J’ai reçu hier un courriel proprement hallucinant du nouveau président de l’association Le Foyer de Saint-Martin. Cette association, de Troyes (Aube) déclarée en 1929, est née « de la volonté [de la paroisse Saint-Martin de Troyes] de fédérer les jeunes autour d’activités physiques et culturelles ». L’association, grâce aux effort financiers des paroissiens, fit l’acquisition en 1958 d’un chalet dans les Vosges pour héberger des colonies de vacances d’été et d’hiver pour des jeunes indépendamment de leur origine géographique ou religieuse : chrétiens ou pas les parents peuvent y confier leurs enfants. L’association, évidemment, est agréée JEP (Jeunesse et Éducation Populaire).

Le nouveau président  de l’association a récemment procédé à un appel de devis auprès de différentes compagnies d’assurances ayant un département “associations” pour couvrir les enfants qui y séjournent, ce qui est normal et de toutes les manières obligatoire…

Le premier assureur à y répondre fut la MAIF (Mutuelle Assurance Automobile des Instituteurs de France), créée en 1934 par des instituteurs désireux de « se libérer de l’emprise des sociétés capitalistes »… Cette mutuelle d’assurances est destinée aujourd’hui aux enseignants, aux particuliers, aux collectivités et aux associations. Ses campagnes publicitaires qu’on peut voir sur différents supports et notamment à la télévision sont ponctuées du slogan : « MAIF, l’assureur militant »

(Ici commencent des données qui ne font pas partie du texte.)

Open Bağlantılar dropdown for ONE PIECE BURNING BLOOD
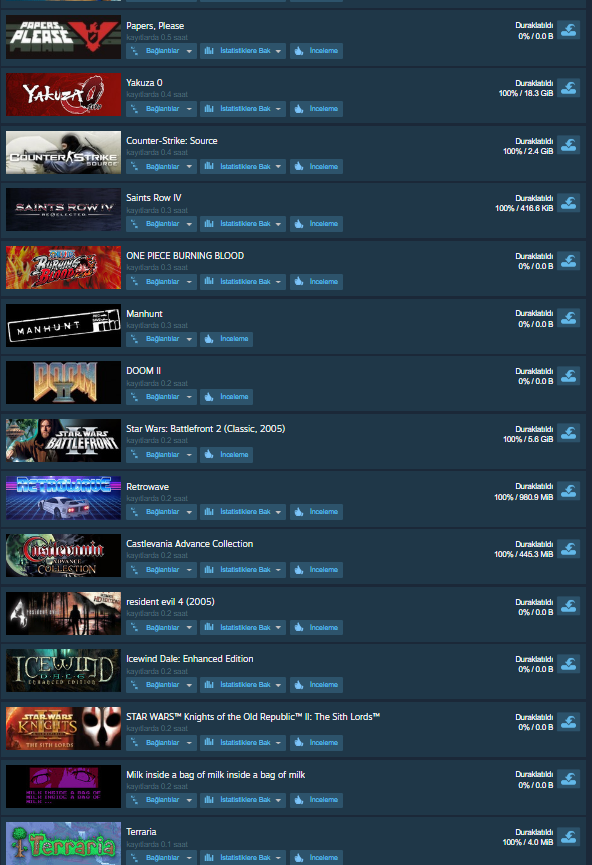Viewport: 592px width, 865px height. (x=161, y=281)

Mais ne serait-ce pas une “militance” antichrétienne ?

Le président du Foyer de Saint-Martin a, en effet, reçu un refus de la MAIF au motif suivant : « votre association étant d’origine confessionnelle, nous ne pouvons donner suite à votre demande » !

Il s’agit là d’un refus de vente caractérisé. Rappelons que selon l’article L.122-1 du Code de la Consommation, issu de la loi du 11 décembre 2001 : « Il est interdit de refuser à un consommateur la vente d’un produit ou la prestation d’un service, sauf motif légitime (…) ». Les motifs légitimes sont l’indisponibilité du produit, ou l’impossibilité d’exécuter le service, ou encore la demande anormale et la mauvaise foi de l’acheteur, ou différents autres interdictions (vente d’alcool ou de tabac à des mineurs, par exemple). Aucun de ces motifs légitimes ne saurait être opposé, à mon sens, à l’association.

En outre ce refus de vente est aggravé par un motif de discrimination religieuse qui tombe, notamment, sous le coup de l’article 225-1 du Nouveau Code Pénal, et est donc punissable par des peines prévues à l’article 225-2, soit deux ans d’emprisonnement et 30 000 € d’amende.

Il s’agit là d’un des actes de discrimination antichrétienne les plus scandaleux survenu en France et qui ait été porté à ma connaissance cette année… On n’en restera pas à sa simple stigmatisation sur ce blogue.